[Entries from the dataset]
- - - - -

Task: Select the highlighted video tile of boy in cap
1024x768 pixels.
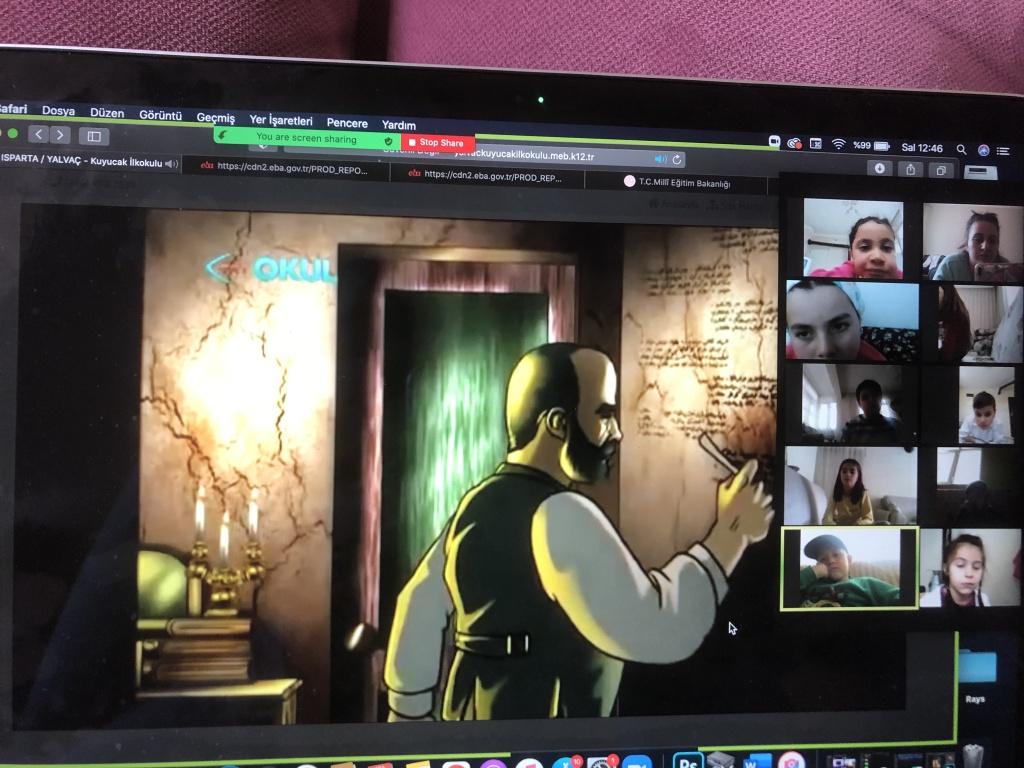Action: (848, 568)
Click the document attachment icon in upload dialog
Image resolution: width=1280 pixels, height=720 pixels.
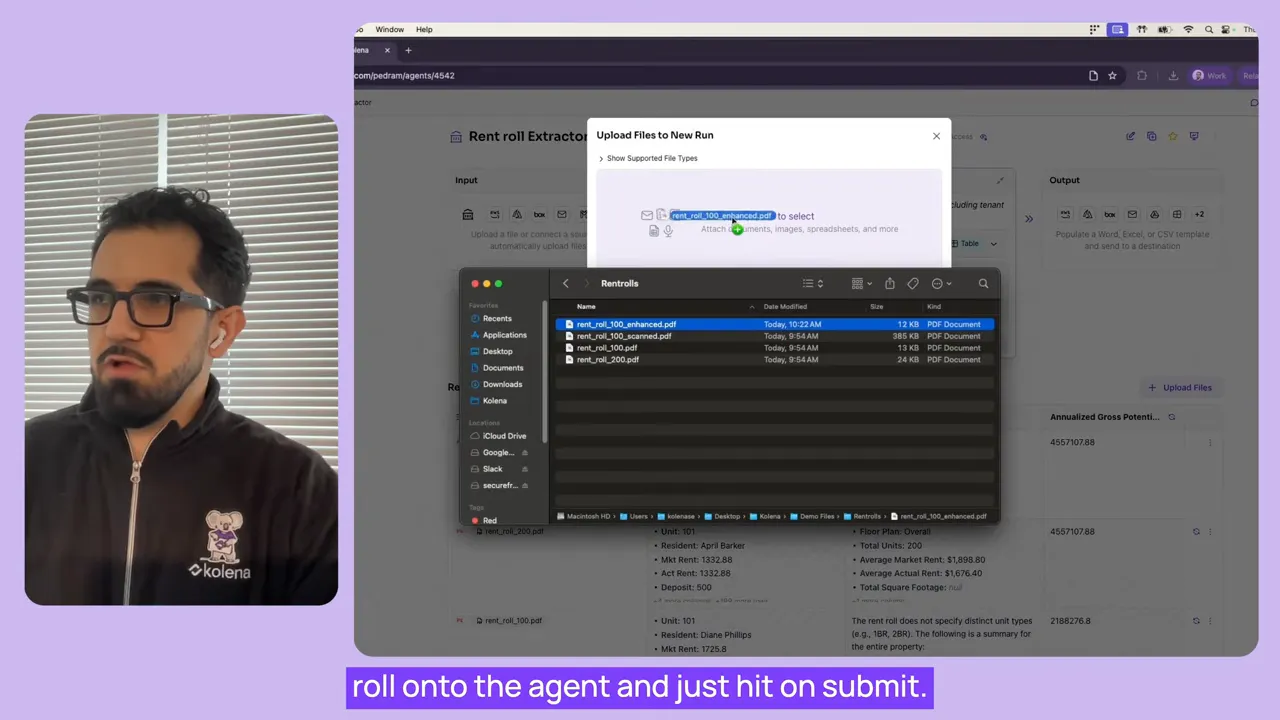(x=654, y=230)
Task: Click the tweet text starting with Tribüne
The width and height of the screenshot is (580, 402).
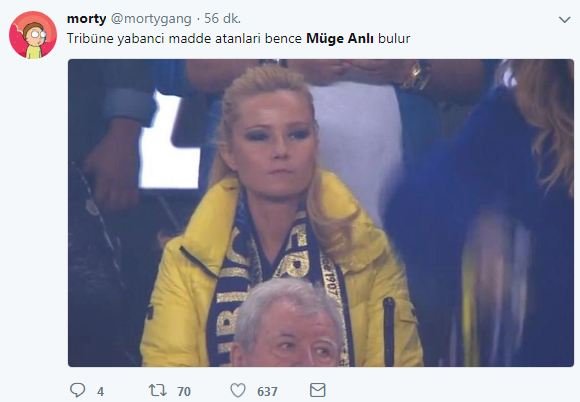Action: point(238,38)
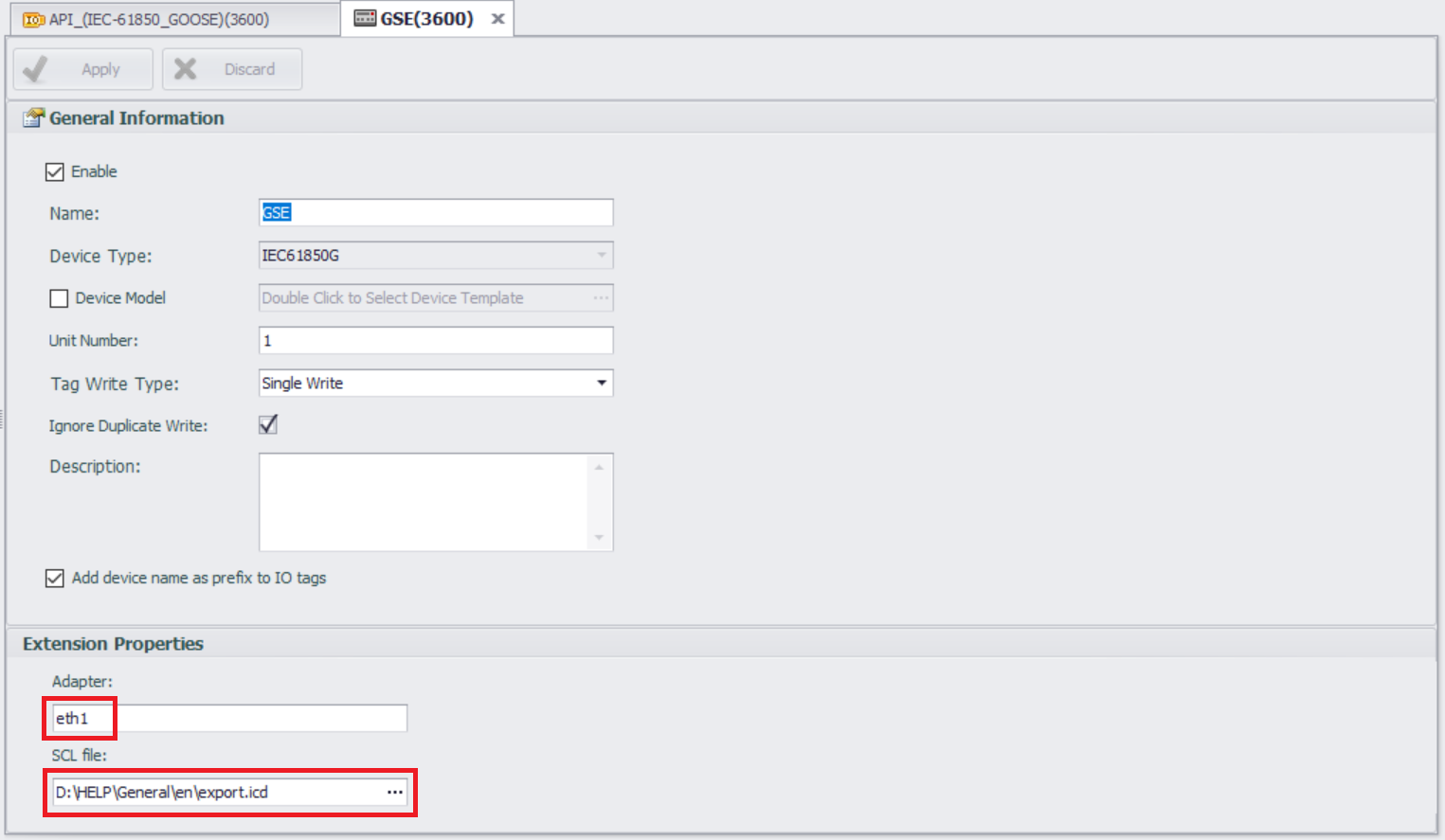This screenshot has height=840, width=1445.
Task: Open the Device Type dropdown arrow
Action: tap(601, 255)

- - - - -

# What you are asked to do:
Please pull out each line from the entries above that contains the word "Click".

# Solved problem:
Click the document attachment icon in upload dialog
Task: Click the tweet text starting with Tribüne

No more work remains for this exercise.